Doctors sometimes mention that “according to current international (national) guidelines, we should ……..”. . What are “guidelines”? Why should doctors “follow” the guidelines?
Guidelines are usually written by experts from professional medical groups and are updated regularly as new research evidence becomes available. The guidelines are a summary of the “best current research evidence and expert experience”. The current mainstream guidelines are the NCCN guidelines in the United States and the CSCO guidelines in China.
So what do the guidelines say about the treatment of stage III non-small cell lung cancer?
NCCN guidelines

Note: Supraglottic sulcus, a lung cancer that is located at the lung apex and invades the chest wall.
The “jargon” in the professional guidelines above is a bit difficult to understand, so I’ll “translate” it for you. The most complex stage III lung cancer is still curable in some patients, but most patients are not so lucky.
Stage N1
Stage III patients, some of whom have only ipsilateral bronchial or hilar lymph node metastases, are called “stage N1,” and usually have surgery to remove the entire lobe of the lung where the lesion is located, sometimes even one lung. After surgery, chemotherapy, radiation therapy or a combination of the two is required. If surgery is not possible because of poor lung function or other diseases, the doctor may recommend “concurrent radiotherapy”, which means that chemotherapy and radiotherapy are administered simultaneously. It gives full play to the advantages of both therapies to achieve a “1+1>2” effect. After treatment, Durvalumab, a new immunotherapy drug, is recommended for further consolidation.
It is important to note that there is a specific type of lung cancer that is located at the apex of the lung and invades the chest wall, called a “supraglottic sulcus”. This is a special type of lung cancer that is located at the apex of the lung and invades the chest wall. Therefore, simultaneous radiotherapy before surgery and adjuvant therapy after surgery are needed to completely destroy the cancer cells.
Stage N2, N3
If the tumor expands further from N1 and invades the mediastinal lymph nodes, you are in the “N2” or “N3” stage. Some of these N2 patients still have hope for surgery, but adjuvant therapy is required both preoperatively and postoperatively.

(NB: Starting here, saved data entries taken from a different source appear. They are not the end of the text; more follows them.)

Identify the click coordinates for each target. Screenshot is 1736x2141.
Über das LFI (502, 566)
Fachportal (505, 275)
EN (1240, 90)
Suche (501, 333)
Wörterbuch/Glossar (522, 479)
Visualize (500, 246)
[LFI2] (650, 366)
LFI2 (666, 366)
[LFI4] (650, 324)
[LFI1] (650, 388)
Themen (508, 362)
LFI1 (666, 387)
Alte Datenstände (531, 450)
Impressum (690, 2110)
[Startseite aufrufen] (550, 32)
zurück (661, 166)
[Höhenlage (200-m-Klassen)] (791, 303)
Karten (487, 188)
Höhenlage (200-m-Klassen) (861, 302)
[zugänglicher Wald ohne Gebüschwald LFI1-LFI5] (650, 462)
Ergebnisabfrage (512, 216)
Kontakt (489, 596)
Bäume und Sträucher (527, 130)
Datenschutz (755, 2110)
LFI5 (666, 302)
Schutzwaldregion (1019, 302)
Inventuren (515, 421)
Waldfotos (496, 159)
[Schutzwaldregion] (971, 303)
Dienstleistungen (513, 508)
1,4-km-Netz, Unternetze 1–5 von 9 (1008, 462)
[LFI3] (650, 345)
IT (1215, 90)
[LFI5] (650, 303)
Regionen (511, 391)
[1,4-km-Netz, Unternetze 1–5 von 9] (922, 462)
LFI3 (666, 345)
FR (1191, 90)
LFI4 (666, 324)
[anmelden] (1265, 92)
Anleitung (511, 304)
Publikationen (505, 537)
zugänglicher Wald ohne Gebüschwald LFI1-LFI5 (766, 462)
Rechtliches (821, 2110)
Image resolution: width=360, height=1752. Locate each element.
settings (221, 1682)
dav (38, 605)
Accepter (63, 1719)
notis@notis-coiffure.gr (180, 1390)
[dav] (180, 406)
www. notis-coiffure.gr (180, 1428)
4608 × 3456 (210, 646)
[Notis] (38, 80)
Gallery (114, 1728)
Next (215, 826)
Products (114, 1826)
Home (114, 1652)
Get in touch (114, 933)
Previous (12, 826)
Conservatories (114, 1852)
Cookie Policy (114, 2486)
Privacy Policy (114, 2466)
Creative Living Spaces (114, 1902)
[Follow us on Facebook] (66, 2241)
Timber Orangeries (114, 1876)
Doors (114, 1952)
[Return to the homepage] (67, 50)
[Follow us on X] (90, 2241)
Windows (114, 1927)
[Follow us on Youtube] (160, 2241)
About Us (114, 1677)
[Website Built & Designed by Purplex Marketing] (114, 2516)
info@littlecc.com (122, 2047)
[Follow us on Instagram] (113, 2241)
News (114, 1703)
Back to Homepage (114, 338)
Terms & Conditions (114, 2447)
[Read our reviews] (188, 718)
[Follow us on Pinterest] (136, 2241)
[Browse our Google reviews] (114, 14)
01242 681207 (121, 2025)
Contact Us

If surgery is not appropriate, concurrent radiotherapy is usually effective. Durvalumab is also recommended at the end of treatment to consolidate the war effort.
CSCO guidelines
As you can see, our guidelines are roughly the same as the US.
Stage N1
If a patient is in stage IIIA-N1, the surgeon usually chooses surgery with adjuvant chemotherapy after surgery. In patients with supraglottic sulcus tumors, neoadjuvant therapy is added preoperatively.
Stage N2
For patients with stage IIIA-N2 who are operable, surgery + adjuvant therapy is recommended.
There are several options for adjuvant therapy:
- If genetic testing is done and EGFR or ALK mutations are found, oral targeted agents are an option;
- If you don’t have these mutations, you can use “classic” chemotherapy, radiation, or a combination of both.
Neoadjuvant therapy can also be added before surgery if the doctor determines that the patient is at high risk for recurrence.
If surgery is not possible, you can do concurrent radiotherapy. But this can be more adverse, and if the patient can’t tolerate it, the doctor may also use chemotherapy or radiotherapy alone.